Sunday, July 19, 2009

New DLTK indexing is promising

The last couple of weeks I've been working on improving DLTK indexer, which was derived from JDT as is. The original bug report sounds like: "Indexing must be adapted for dynamic languages". I have to explain this point a little bit. In Java, every element reference is strongly bound to the original declaration. This is why one can calculate this binding during source code parsing and hold it in a memory (probably update it when referenced/referencing elements are changed). This is not the case for dynamic languages, consider this example (PHP):

<?php

function __autoload($class_name) {

    require_once $class_name . '.php';

}

$obj  = new MyClass();

?>

In this example PHP file is included before the class is loaded, and there's no way for IDE to determine which one. In order to have all JDT-like features in DLTK-based IDE resolution of elements binding is done each time from scratch. This ends up with a lot of queries and updates to index file, which are very I/O intensive operations.

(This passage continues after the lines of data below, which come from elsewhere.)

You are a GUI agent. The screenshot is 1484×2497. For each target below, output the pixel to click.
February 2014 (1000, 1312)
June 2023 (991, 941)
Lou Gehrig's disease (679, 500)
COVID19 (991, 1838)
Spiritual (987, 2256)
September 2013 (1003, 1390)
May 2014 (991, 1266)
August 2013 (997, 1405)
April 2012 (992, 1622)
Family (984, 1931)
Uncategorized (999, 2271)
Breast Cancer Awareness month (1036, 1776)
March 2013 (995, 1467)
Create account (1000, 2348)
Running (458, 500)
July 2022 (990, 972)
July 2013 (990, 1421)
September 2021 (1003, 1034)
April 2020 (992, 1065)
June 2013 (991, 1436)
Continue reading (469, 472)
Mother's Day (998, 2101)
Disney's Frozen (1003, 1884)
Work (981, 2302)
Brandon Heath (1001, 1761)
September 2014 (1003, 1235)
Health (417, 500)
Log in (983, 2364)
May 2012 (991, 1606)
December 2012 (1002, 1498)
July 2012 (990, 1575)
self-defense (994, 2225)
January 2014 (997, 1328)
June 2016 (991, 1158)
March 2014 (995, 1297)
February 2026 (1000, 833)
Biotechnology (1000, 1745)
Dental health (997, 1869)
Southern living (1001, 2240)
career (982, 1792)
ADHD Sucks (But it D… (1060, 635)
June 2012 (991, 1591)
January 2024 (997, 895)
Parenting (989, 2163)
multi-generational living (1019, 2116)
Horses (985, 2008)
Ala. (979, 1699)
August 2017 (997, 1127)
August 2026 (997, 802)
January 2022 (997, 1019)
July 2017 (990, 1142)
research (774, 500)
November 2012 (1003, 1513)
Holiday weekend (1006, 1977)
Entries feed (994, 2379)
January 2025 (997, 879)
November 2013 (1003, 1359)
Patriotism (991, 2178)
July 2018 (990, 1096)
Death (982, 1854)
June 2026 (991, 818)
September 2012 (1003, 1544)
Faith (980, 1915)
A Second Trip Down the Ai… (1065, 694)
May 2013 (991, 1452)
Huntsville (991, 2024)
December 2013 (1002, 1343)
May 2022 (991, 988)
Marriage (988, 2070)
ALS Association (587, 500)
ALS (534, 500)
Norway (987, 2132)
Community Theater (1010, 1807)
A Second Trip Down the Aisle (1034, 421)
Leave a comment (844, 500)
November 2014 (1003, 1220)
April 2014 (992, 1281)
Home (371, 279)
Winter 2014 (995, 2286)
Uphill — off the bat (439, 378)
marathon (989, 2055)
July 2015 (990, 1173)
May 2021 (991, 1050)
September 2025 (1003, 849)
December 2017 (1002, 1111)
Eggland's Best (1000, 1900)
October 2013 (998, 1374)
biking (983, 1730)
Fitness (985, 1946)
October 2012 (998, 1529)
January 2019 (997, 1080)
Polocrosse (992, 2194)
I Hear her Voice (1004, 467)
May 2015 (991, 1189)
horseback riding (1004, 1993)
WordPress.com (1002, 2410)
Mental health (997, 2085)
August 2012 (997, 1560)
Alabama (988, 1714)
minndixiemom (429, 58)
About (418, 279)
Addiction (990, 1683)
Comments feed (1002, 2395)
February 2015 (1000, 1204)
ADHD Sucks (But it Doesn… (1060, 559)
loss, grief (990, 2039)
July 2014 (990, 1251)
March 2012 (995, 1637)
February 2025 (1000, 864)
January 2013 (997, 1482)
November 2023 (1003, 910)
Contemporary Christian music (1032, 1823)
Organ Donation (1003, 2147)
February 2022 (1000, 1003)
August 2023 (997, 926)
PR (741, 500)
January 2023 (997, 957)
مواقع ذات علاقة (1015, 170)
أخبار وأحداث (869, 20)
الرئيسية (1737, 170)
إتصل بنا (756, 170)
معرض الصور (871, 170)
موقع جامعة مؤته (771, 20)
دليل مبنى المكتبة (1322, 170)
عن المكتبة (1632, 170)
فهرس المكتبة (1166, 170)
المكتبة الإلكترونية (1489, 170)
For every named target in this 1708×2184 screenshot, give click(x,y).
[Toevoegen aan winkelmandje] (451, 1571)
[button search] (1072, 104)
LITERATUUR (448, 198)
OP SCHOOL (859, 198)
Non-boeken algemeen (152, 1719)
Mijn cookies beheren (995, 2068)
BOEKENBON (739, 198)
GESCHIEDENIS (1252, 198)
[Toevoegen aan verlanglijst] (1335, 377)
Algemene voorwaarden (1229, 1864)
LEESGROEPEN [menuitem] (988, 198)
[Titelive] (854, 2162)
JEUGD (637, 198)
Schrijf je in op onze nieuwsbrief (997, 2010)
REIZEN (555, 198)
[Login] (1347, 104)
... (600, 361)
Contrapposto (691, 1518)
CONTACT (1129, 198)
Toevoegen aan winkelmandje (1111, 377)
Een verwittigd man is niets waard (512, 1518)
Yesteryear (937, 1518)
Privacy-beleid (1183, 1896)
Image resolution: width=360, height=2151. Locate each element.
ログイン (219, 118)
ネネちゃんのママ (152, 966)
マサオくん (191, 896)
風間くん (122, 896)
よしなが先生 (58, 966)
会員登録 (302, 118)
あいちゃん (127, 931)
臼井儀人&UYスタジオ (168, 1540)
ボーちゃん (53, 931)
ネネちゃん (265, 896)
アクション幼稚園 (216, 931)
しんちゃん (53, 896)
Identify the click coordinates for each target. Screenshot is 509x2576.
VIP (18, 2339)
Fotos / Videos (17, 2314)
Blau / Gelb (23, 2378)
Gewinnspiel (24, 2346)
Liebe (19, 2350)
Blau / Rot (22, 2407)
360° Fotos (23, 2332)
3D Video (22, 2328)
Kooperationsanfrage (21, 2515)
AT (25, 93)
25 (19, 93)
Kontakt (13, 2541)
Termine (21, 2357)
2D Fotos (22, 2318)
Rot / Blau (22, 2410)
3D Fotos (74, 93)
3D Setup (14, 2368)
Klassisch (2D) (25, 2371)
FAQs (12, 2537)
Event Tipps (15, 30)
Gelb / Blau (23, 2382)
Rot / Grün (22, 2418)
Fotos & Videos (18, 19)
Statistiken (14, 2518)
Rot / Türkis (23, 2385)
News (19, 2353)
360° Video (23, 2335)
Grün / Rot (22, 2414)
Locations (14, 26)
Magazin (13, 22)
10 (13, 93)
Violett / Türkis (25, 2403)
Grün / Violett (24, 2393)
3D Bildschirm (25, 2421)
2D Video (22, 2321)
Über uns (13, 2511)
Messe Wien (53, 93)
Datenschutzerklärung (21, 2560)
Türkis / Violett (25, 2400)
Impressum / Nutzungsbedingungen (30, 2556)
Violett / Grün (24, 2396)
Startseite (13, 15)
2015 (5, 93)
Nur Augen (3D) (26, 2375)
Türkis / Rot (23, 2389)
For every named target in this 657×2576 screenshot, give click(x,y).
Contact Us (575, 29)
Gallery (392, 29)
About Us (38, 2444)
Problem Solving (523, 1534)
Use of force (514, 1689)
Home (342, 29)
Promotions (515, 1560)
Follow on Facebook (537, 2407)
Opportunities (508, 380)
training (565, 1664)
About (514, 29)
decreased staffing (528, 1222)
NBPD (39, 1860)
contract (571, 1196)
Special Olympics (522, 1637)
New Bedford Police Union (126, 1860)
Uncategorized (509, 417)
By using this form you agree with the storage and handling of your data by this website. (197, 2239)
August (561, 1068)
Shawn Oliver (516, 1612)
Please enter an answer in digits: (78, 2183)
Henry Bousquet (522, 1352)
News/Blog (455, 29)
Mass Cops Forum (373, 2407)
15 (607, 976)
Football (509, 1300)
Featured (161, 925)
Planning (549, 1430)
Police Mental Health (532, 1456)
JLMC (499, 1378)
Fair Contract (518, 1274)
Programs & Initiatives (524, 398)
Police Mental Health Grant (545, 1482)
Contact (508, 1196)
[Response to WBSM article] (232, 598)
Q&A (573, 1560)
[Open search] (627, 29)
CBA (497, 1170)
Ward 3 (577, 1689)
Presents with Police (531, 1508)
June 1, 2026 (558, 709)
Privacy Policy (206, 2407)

We've tried to implement indexing using H2 database, and the results are really amazing! Here's a screen-cast showing how fast building of full hierarchy for 'Exception' class is using H2 database based index. Comparing to an older implementation I must admit that it's 10 times faster. Due to the fast access to the model most of other features will have great performance as well: Code Assist, Source Navigation, Source Editing, Mark Occurrences, etc...

I hope this will be included into DLTK 2.0.0 and PDT 2.2.0.